While they still don’t come close to touching the size and scale of the legendary European metal festivals, the U.S. and Canada have finally had some success with one-off, destination festivals in recent years. Heavy Montreal, Rock on the Range, Aftershock, Skate n Surf, Long Beach Deathfest, Carolina Rebellion and so on and so forth have all made an impact in recent years. And while many of those festivals might also skew mainstream, they’ve been taking more risks with extreme metal as time goes on… the opposite of the direction Mayhem has been going.

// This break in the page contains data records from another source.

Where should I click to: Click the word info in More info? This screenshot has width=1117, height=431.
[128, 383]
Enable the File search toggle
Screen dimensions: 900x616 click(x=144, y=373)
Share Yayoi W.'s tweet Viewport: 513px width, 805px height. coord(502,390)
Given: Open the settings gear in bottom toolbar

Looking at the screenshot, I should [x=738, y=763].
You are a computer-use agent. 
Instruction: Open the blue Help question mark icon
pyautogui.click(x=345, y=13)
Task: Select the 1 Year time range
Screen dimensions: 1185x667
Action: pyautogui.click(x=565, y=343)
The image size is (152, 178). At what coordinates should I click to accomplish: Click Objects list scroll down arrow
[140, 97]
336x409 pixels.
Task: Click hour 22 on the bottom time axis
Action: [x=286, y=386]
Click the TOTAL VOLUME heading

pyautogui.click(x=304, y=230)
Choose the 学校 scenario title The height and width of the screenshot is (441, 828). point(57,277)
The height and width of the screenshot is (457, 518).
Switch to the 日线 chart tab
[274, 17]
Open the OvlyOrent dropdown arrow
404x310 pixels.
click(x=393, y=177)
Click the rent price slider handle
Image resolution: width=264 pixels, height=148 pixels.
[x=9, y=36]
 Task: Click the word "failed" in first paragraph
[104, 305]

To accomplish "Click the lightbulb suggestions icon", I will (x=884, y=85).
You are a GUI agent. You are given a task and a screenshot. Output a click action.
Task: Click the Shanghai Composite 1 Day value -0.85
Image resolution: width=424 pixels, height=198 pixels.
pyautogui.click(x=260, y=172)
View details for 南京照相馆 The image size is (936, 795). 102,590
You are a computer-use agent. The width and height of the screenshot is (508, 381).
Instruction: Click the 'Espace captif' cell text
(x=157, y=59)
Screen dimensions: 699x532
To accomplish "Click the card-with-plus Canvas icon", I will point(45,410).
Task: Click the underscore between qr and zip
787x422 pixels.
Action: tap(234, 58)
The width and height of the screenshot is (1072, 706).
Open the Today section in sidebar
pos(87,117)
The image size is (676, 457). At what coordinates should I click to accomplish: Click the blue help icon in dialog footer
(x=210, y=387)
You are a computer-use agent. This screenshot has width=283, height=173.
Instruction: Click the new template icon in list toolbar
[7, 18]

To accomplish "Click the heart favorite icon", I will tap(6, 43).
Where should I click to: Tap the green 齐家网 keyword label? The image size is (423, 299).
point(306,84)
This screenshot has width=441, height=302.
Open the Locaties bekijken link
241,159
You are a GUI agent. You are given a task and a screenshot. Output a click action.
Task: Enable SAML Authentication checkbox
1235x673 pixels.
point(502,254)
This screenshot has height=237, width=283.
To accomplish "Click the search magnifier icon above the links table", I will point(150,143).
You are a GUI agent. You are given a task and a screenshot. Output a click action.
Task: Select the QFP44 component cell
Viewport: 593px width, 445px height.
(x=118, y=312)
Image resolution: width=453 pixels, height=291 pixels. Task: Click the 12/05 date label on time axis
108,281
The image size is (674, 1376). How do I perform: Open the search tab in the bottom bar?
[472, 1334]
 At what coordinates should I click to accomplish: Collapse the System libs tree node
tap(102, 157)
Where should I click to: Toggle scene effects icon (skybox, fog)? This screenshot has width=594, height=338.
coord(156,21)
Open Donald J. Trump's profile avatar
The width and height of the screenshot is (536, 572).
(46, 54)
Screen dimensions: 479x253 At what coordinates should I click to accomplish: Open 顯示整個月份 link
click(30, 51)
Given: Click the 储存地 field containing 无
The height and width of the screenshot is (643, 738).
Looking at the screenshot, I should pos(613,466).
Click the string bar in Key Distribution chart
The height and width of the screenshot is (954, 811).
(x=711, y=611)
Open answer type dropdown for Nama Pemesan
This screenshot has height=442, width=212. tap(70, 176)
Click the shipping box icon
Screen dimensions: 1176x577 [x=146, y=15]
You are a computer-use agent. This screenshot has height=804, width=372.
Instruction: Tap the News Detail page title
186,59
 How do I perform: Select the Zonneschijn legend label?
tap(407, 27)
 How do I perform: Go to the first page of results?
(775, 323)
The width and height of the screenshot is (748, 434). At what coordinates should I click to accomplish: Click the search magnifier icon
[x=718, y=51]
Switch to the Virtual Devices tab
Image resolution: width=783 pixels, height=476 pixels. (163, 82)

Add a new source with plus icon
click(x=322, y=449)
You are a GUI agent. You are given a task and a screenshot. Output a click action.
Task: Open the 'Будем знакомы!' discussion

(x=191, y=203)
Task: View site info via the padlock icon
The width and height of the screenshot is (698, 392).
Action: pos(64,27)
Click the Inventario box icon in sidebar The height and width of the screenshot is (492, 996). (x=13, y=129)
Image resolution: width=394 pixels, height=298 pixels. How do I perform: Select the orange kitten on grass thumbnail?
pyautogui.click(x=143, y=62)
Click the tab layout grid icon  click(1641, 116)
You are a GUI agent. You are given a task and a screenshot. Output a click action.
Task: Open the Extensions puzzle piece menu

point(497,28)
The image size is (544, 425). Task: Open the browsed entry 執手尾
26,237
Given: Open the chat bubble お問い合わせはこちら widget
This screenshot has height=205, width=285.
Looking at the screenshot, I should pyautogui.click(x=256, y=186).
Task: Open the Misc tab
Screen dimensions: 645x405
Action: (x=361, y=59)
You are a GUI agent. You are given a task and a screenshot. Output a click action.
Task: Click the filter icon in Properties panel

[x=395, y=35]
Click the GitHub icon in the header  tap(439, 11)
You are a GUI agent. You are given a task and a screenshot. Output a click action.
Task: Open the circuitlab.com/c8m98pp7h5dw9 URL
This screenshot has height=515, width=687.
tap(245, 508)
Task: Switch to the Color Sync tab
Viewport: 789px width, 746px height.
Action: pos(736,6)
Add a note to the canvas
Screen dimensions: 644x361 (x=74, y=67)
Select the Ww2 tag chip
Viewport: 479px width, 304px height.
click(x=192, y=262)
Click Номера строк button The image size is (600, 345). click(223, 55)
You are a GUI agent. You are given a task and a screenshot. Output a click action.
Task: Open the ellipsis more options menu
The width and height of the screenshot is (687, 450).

If a two or three-day festival that offers an all-encompassing fan experience comes to my area, why would I go to the simple, one-day Mayhem?

6. An aging clientelle

The same people that were willing to stand in a hot-as-fuck parking lot for hours on end eight years ago — the group with which the words “Mayhem Fest” have the strongest branding — are older and not as willing to do so these days. And for whatever reason, Mayhem hasn’t been able to brand itself as strongly as, say, Warped Tour, by constantly refreshing its base with youth. Perhaps that ties into #2, above.

7. It doesn’t feel like a festival anymore

Having just a main stage and a side stage doesn’t feel so special these days. Sure, it worked for Ozzfest for years, but when you’ve set the precedent with four stages it’s hard to convince concert-goers that any less is worth going back to.

8. Perhaps Mayhem’s time has come

Ozzfest had a remarkable 11 year run before Sharon and co. finally threw in the towel as a touring festival. Eight years for Mayhem is pretty fucking impressive, and massive amounts of respect are due the organizers. But perhaps it’s just run its course, leaving a spot vacant for something new and innovative to take its place.